My problem is maybe extremely simple. I have the following Equation that I have to solve with respect to $B$:
$\sum_{t=2}^T (X_t - B X_{t-1} B^\top) = 0$,
where $X_t$ and $X_{t-1}$ are square and symmetric $n \times n$ matrices, while $B$ is a $n \times n$ square matrix, $B^\top$ its transpose and the $T$ in the summation signs is the number of temporal observations.
I get that I can write it as:
$\sum_{t=2}^T X_t = \sum_{t=2}^T B X_{t-1} B^\top$
but how can I solve it for $B$? I thought that using the trace operator would help but then I would need to invert the trace to a matrix which is more complicated.

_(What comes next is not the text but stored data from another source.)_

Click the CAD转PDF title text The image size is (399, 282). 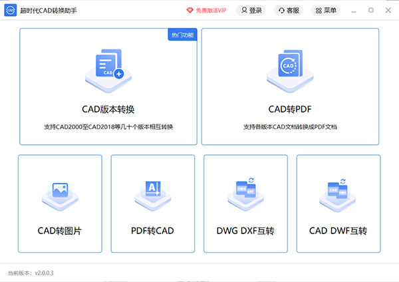click(289, 109)
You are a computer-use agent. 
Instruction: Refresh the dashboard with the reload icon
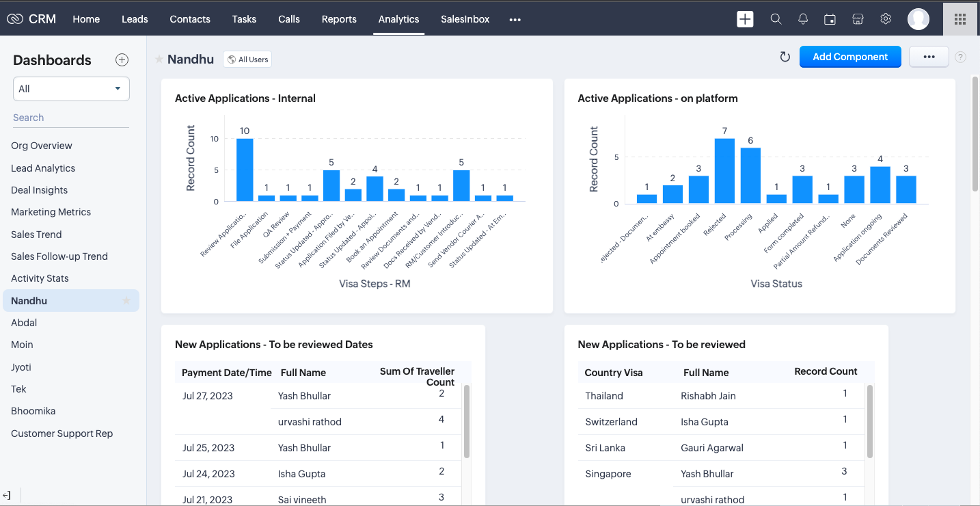point(785,57)
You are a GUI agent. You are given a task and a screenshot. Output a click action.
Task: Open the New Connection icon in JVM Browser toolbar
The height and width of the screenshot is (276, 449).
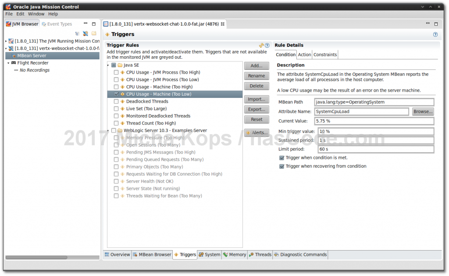[x=85, y=33]
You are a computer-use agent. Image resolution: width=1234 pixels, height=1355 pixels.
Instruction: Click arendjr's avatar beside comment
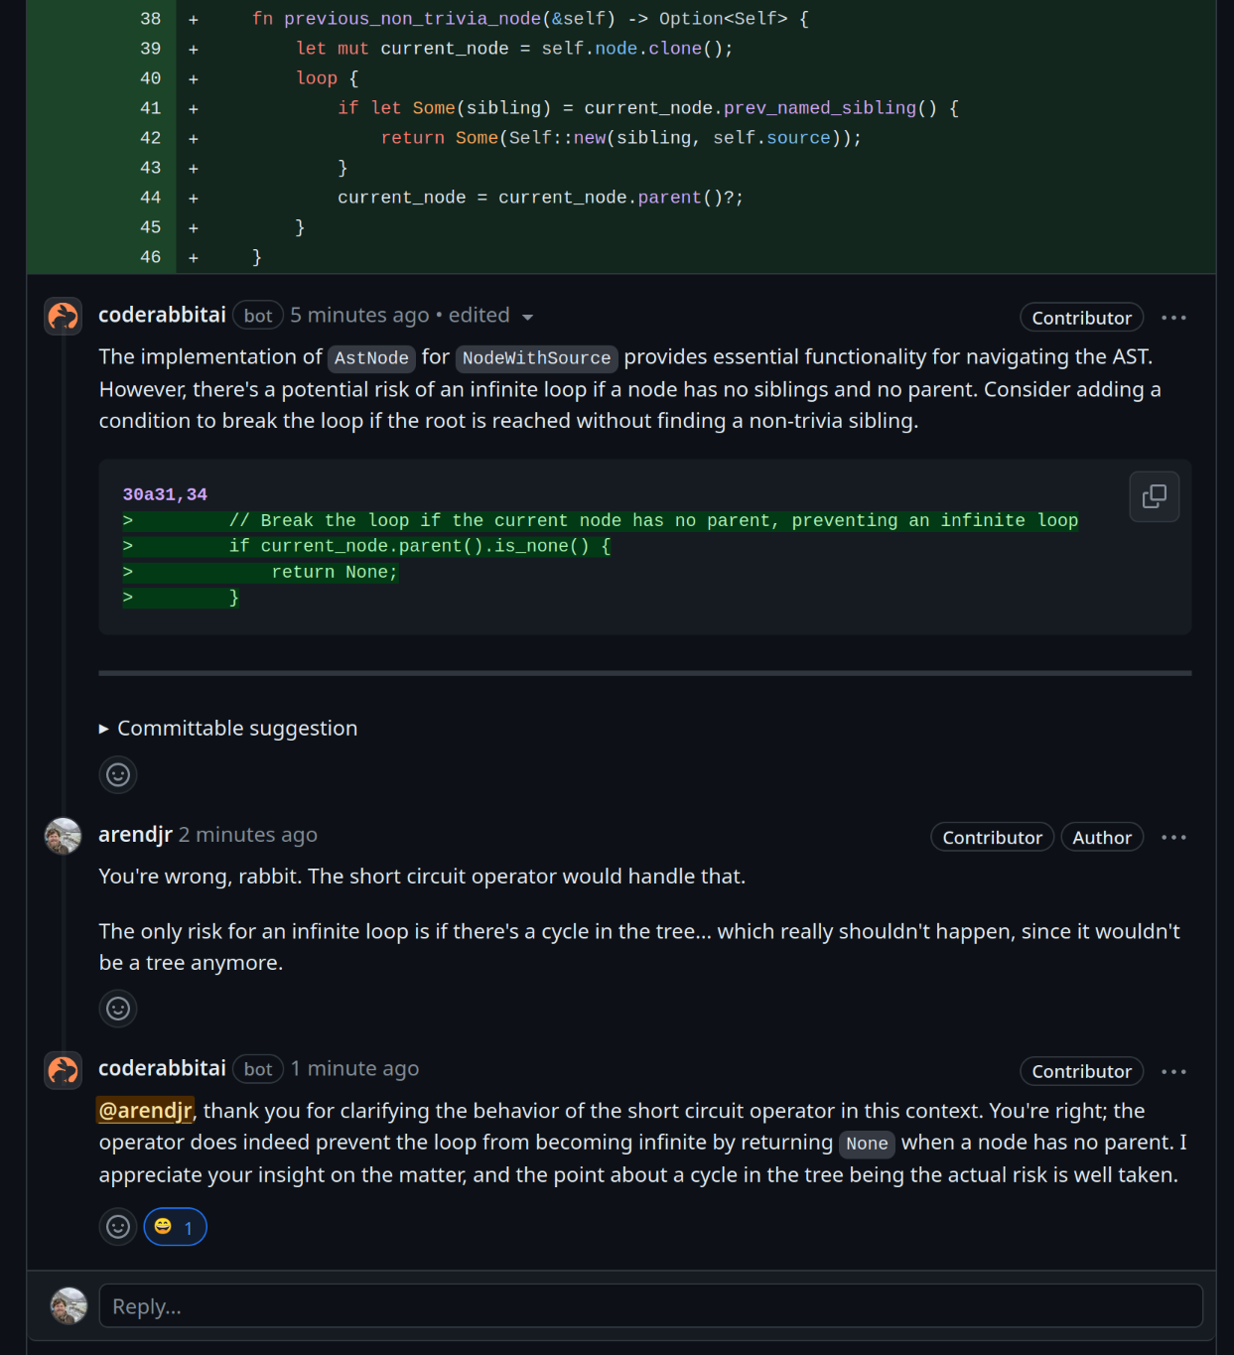[x=64, y=836]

We have the equation $$ \sum_{t=2}^T X_t = B \left(\sum_{t=1}^{T-1} X_t\right) B^\top. $$ Since $X_t$ are all known, lets replace the sums with some matrices $Y$ and $Z$: $$ Y = B Z B^\top. $$ Note that both $Y$ and $Z$ are symmetric and positive definite, so we can represent them using Cholesky decomposition as $$ Y = LL^\top\\ Z = MM^\top. $$ The equation becomes $$ LL^\top = BM M^\top B^\top = BM (BM)^\top. $$ We may insert $QQ^\top$ where $Q$ is an arbitrary orthogonal matrix between $L$ and $L^\top$: $$ LQQ^\top L^\top = BM (BM)^\top. $$ Every $B$ that satisfies $$ LQ = BM \implies B = LQM^{-1} $$ would be a solution. Let's prove that there's no other solutions. Multiplying both sides of $LL^\top = BMM^\top B^\top$ with $L^{-1}$ and $L^{-\top}$ gives $$ I = L^{-1} B M M^\top B^\top L^{-\top} = L^{-1} B M (L^{-1} B M)^\top $$ and this means that $L^{-1} B M$ is an orthogonal matrix: $$ Q = L^{-1} B M \implies B = LQM^{-1}. $$
Updated Since the solution is not unique, we have to select one solution based on some assumptions about it. Let's find one that makes $LQ$ as close to $M$ as possible: $$ \text{minimize } \|LQ - M\|_F^2\\ \text{subject to } Q^T Q = I $$ This is a variant of Procrustes problem $$ Q = \arg \min \|LQ - M\|_F^2 = \\ = \arg \min \|LQ\|_F^2 + \|M\|_F^2 - 2 \langle LQ, M \rangle_F = \\ = \arg \min \|L\|_F^2 + \|M\|_F^2 - 2 \langle LQ, M \rangle_F = \\ = \arg \max \langle LQ, M \rangle_F = \\ = \arg \max \langle Q, L^\top M \rangle_F = \\ = \arg \max \langle Q, U\Sigma V^\top \rangle_F = \\ = \arg \max \langle U^\top Q V, \Sigma \rangle_F $$ The matrix $U^\top Q V$ is an orthogonal matrix and the maximum is attained when $U^\top Q V = I$, so $Q = UV^\top$ is the solution. The $U$, $\Sigma$ and $V^\top$ are elements of SVD decomposition of $L^\top M$ product.